**Passage for review:**
━━━━━━

Veterinary acupuncture has many possible uses but here are just a few:

  •  Pain management when dealing with osteoarthritis, muscular and tendon injuries, hip dysplasia, post-operative pain and pain associated with cancer…
  • Nervous system stimulation, for intervertebral disc disease as an example.
  • Gastro-intestinal disorders such as constipation, diarrhea, vomiting…
  • Disorders of the immune system such as allergies, feline asthma…
  • Urinary incontinence
  • Certain behavioural conditions
  • Veterinary acupuncture can sometimes be used as an alternative when certain drugs or medications are contra-indicated or if the patient experiences undesirable side effects to certain drugs or médications.

How can we explain what happens during an acupuncture treatment?

According to Traditional Chinese Veterinary Medicine, a form of energy we call « Qi » circulates throughout the body along meridians. Disease is the result of an imbalance of this energy in the body. The majority of acupuncture points are located along these meridians.

━━━━━━

**Excerpted data:**

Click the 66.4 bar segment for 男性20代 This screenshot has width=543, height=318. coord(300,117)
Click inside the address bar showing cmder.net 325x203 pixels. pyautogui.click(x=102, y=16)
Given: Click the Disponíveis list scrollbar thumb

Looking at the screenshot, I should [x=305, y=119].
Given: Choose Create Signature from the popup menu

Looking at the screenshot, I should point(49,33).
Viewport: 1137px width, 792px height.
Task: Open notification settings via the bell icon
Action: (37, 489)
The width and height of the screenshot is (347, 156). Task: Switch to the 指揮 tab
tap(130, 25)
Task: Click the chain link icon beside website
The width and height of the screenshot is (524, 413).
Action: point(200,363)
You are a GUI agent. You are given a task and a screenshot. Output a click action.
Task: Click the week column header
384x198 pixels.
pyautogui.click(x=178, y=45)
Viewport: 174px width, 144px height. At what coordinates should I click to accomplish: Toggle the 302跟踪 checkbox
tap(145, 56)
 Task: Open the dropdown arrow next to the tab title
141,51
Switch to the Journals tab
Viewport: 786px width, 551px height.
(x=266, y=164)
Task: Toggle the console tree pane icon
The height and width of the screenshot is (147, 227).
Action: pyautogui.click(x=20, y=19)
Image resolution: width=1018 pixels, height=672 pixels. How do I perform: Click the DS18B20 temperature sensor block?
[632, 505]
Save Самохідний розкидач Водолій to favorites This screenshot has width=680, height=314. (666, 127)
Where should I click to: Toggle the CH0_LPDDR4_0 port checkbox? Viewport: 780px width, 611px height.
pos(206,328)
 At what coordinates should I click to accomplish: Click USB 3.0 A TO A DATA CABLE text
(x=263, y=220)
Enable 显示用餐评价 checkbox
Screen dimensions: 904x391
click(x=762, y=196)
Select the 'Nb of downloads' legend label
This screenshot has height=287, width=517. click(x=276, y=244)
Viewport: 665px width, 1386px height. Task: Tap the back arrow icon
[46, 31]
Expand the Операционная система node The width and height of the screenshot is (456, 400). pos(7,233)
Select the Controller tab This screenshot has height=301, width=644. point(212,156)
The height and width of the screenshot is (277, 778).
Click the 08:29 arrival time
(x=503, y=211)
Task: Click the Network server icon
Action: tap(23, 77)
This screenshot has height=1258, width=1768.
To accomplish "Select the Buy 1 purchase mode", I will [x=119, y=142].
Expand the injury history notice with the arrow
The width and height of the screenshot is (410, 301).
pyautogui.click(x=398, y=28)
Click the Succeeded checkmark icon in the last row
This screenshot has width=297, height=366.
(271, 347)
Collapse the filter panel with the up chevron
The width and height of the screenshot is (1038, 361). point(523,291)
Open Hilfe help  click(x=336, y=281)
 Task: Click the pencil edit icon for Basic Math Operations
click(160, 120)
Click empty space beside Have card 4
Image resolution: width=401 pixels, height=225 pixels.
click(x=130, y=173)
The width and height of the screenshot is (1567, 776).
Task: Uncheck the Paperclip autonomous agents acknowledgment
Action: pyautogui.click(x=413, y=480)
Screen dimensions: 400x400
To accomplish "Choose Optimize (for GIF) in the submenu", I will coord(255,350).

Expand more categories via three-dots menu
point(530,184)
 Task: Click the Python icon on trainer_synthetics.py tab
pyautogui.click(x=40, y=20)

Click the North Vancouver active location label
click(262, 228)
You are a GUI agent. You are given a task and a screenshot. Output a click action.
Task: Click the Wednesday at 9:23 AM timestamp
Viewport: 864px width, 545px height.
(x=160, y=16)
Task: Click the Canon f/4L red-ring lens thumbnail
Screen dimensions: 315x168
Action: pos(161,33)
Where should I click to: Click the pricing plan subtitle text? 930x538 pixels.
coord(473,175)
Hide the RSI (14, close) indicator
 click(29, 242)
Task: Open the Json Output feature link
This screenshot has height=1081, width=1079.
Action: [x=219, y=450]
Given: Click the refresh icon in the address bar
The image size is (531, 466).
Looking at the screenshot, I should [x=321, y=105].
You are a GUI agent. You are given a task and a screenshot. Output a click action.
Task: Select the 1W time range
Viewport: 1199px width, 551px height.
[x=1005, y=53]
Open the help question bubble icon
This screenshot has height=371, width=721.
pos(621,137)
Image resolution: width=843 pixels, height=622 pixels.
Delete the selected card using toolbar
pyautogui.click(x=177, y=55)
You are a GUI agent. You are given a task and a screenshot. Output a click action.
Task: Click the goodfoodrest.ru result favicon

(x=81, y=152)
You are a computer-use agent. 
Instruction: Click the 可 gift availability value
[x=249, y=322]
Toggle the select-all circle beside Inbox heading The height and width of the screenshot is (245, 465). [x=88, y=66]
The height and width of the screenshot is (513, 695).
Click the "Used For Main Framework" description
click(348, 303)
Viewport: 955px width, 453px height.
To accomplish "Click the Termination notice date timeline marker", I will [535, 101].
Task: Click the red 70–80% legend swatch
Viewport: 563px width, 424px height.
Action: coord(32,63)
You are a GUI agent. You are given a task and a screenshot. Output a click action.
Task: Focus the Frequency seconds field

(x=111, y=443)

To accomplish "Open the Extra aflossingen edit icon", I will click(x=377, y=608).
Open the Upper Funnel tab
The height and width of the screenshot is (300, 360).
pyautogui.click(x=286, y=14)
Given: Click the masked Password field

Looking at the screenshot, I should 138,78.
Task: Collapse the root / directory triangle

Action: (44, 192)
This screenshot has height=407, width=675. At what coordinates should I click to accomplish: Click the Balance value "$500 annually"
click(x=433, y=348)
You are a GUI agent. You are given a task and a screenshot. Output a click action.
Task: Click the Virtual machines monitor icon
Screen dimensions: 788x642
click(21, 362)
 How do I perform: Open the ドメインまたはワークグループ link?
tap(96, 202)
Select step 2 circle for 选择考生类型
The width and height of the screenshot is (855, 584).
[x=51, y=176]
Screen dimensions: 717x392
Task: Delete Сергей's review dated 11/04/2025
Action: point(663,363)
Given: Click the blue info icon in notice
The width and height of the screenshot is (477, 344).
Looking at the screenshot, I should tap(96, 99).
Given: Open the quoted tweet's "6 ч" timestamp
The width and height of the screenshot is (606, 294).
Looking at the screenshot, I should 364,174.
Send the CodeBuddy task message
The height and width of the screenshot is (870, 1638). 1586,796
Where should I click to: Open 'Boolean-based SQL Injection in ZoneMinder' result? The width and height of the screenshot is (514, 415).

━━━━━━

**Task requirements:**
1 – Answer these questions about the passage on veterinary acupuncture, one line each:
(a) Which condition does the passage give as an example for nervous system stimulation?
(b) What name is given to the form of energy that circulates throughout the body?
(c) Where are most acupuncture points located?
2 – Summarize the passage on veterinary acupuncture in two sentences.
3 – Continue the passage on veterinary acupuncture from where it stops.

**Exercise results:**
1 –
(a) Intervertebral disc disease.
(b) Qi.
(c) Along the meridians.

2 – Veterinary acupuncture can be used for pain management, nervous system stimulation, gastro-intestinal and immune disorders, urinary incontinence, and certain behavioral conditions, and sometimes as an alternative when drugs are contra-indicated or cause undesirable side effects. According to Traditional Chinese Veterinary Medicine, disease results from an imbalance of an energy called Qi that circulates along meridians, where most acupuncture points are located.

3 –
An acupuncture point is a hole or a depression where there is low electrical resistance and high electrical conductivity at the skin level. More deeply, there is a high concentration of nerve endings, arterioles, lymphatic vessels and mastocytes. Stimulating an acupuncture point will cause a local reaction that will spread along the nervous system and a series of biochemical changes will follow, including the release in circulation of neurotransmitters such as endorphins which are endogenous opioids. These endogenous opioids have many physiological functions. For instance, they play an important role in pain management. Stimulating an acupuncture point has many other effects such as immune system regulation and nervous system stimulation.

An additional tool

Veterinary acupuncture is simply an extra tool in a veterinarian’s tool box. The ultimate goal is always to help our patients in the best possible way and improve their quality of life. When it is done by a certified veterinarian, it is safe and usually very well tolerated by our animals.